Hirschle legt dar, dass dieses System zahlreiche Elemente enthält, die für eine einheitliche Indexierung ungeeignet sind. Das gelte etwa für die Rundfunkverbreitungskosten, deren Entwicklung angesichts der fortschreitenden Digitalisierung niemand einschätzen könne, oder für die betriebliche Altersversorgung. Sie mache ca. 80 Prozent des gesamten Personalaufwands der Anstalten aus und dürfte kurzfristig ansteigen aber langfristig abflachen. Eine pauschale Anpassung über einen einheitlichen Index sei daher ungeeignet. Statt einer Einrechnung in den Beitrag und damit einer fortgesetzten Indexierung solle eher eine Auslagerung dieses Kostenfaktors, ähnlich einer "Bad Bank", erwogen werden.
Sollte ein einheitlicher Index dennoch umgesetzt werden, würde dies eine unzutreffende Beitragshöhe ergeben. Eine Über- oder auch Unterfinanzierung der Rundfunkanstalten wäre nahezu unausweichlich. Neben der von einem einheitlichen Index erhofften besseren Planbarkeit für die Anstalten und der raschen und einfachen Ermittlung der Beitragshöhe wäre ein massiver Verlust an Kontrolle und Rechnungslegung und damit Transparenz die Folge. Bei einem einheitlichen Index würde keine Wirtschaftlichkeits- und Sparsamkeitskontrolle mehr erfolgen. Vorhandene oder zukünftige Unwirtschaftlichkeiten wären nicht nur intransparent, sondern würden einfach fortgeschrieben.
Die verfassungsrechtlich garantierte Entwicklungsgarantie der Anstalten sei über feste Parameter nicht erfassbar. Hirschle stellt in seinem Kurzgutachten dar, dass insbesondere auf die einzelfallbezogene Prüfung von Projektmitteln nicht verzichtet werden kann. Eine Indexierung könnte vertretbar nur wie bisher beim Kernbestand der Bestandsausgaben erfolgen. Dort werde aber bereits mit den jeweils am besten geeigneten Indizes gearbeitet.
Hirschle stellt zudem heraus, dass die Einbeziehung der Länderparlamente wegen des Gesetzesvorbehalts für das Rundfunkwesen in jedem Fall geboten sei.
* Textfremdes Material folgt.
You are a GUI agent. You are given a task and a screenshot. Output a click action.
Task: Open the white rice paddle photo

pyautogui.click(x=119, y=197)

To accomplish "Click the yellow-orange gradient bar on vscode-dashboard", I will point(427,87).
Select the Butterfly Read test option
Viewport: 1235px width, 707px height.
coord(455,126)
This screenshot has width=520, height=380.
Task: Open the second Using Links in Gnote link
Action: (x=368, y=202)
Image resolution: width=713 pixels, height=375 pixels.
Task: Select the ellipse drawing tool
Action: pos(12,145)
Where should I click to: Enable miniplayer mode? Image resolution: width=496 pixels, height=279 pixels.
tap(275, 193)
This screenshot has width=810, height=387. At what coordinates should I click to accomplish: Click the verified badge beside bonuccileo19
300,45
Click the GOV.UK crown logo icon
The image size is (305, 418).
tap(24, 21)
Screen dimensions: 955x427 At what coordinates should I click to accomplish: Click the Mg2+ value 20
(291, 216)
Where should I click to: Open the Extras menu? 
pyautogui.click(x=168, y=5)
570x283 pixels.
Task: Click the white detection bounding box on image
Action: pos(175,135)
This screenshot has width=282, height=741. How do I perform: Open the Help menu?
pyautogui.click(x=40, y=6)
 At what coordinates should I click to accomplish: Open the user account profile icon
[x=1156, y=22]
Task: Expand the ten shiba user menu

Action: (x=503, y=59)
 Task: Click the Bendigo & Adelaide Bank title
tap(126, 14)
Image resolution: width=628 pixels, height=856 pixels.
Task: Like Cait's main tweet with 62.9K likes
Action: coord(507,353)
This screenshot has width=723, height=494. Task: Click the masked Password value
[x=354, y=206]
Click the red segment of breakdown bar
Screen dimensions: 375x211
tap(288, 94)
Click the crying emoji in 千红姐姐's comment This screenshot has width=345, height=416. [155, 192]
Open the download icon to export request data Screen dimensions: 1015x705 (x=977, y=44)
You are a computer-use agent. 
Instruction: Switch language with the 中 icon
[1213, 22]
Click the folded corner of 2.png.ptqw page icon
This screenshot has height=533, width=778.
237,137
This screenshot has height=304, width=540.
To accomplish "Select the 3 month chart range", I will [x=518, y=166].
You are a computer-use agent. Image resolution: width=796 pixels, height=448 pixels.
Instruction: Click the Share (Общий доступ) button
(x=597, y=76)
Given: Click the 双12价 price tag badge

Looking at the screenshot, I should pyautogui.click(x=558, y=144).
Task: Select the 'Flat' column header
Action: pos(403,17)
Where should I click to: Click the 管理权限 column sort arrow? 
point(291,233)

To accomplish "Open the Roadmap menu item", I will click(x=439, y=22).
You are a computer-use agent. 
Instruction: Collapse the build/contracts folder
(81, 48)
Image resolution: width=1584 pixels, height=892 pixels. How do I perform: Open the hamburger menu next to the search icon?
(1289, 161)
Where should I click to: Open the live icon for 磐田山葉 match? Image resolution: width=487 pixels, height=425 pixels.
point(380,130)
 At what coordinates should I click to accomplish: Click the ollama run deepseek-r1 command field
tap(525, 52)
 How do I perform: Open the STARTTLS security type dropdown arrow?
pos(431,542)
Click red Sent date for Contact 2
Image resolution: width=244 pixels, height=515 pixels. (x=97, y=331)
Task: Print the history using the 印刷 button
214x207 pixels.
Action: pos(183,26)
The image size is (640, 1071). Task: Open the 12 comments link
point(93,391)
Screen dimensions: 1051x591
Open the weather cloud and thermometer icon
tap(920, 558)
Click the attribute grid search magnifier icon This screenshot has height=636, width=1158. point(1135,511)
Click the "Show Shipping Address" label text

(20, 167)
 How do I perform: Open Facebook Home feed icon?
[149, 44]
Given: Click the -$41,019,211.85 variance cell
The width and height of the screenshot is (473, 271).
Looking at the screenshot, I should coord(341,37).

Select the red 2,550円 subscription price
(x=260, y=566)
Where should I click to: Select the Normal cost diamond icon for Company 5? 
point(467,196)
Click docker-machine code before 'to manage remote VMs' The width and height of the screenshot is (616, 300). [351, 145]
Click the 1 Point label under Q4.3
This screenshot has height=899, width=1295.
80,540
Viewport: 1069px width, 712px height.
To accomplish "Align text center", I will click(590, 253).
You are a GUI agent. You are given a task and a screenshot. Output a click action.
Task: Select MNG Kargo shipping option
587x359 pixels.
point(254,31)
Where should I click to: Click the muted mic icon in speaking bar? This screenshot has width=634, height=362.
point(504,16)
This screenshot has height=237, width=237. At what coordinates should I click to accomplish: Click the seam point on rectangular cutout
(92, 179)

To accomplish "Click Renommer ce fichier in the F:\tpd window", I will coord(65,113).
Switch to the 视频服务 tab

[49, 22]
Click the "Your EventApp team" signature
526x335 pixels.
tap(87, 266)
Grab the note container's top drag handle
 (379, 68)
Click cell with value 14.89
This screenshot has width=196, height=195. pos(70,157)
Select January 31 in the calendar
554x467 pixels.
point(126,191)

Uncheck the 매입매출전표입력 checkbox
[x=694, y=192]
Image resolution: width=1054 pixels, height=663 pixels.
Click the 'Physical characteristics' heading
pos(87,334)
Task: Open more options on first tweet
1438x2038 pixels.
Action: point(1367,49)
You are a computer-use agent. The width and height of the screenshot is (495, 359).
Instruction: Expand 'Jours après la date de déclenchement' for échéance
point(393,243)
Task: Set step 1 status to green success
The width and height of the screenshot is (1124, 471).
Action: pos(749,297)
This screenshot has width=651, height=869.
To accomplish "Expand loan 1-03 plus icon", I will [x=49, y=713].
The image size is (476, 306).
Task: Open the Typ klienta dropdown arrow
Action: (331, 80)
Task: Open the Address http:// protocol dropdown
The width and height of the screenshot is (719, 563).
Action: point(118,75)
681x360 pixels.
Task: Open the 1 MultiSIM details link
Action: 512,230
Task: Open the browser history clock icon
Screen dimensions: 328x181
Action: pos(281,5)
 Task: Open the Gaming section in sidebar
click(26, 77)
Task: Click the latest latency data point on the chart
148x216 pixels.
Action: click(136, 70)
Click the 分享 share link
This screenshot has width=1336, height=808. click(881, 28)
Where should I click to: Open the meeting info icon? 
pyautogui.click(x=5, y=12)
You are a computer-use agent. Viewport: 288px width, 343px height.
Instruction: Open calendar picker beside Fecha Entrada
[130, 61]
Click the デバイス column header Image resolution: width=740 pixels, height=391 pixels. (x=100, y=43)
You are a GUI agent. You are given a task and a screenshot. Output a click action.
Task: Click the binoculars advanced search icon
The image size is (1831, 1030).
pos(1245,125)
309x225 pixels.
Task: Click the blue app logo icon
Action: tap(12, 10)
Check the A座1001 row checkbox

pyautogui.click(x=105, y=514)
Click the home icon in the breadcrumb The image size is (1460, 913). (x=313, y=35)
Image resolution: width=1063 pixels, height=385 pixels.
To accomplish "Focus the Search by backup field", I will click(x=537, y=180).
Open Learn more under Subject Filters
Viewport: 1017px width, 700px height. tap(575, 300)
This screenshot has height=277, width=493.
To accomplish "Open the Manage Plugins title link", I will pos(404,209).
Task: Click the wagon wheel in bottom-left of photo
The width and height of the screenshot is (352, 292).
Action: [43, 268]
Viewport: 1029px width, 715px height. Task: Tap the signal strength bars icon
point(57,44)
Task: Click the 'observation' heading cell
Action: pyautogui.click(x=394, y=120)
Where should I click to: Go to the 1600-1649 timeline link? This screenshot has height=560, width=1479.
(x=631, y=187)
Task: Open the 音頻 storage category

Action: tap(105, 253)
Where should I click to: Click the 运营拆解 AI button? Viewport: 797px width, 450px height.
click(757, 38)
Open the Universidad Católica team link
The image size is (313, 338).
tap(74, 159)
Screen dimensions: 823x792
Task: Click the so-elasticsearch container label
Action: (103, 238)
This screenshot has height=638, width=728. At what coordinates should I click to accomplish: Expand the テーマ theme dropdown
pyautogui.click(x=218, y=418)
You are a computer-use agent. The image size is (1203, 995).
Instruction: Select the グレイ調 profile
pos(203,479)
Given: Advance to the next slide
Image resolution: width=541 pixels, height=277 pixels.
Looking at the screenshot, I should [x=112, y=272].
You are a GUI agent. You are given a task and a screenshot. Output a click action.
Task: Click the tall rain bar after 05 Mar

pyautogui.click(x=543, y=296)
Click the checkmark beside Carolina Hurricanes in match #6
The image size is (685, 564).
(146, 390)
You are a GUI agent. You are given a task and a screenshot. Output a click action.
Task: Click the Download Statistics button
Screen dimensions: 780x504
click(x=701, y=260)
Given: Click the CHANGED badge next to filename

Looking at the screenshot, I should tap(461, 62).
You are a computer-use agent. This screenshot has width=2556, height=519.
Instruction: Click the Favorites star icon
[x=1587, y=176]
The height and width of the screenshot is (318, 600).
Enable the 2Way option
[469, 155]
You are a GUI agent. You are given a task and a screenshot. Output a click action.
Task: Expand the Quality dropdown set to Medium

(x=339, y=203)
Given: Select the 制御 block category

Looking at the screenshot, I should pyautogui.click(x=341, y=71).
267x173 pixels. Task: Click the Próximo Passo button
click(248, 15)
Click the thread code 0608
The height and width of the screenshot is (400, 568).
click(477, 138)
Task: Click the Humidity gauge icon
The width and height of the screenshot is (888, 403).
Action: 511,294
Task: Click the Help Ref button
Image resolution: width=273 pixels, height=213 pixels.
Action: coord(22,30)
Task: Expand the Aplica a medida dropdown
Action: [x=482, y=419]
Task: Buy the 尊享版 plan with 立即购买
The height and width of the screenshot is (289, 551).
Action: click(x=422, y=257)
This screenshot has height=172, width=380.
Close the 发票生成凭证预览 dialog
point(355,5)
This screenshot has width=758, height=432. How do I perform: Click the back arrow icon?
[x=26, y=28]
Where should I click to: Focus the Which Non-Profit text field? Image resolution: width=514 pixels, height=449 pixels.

Die Definition des Rundfunkauftrags sei eine verfassungsrechtlich zwingende Aufgabe des Gesetzgebers. Diese könne nicht, auch nicht gedeckelt durch ein indexiertes Budget, den Rundfunkanstalten selbst überlassen werden. Die medienpolitische Gestaltung sei und bleibe eine Aufgabe des Gesetzgebers und erschöpfe sich nicht in einer Budgetierungsentscheidung mit indexierter Fortschreibung.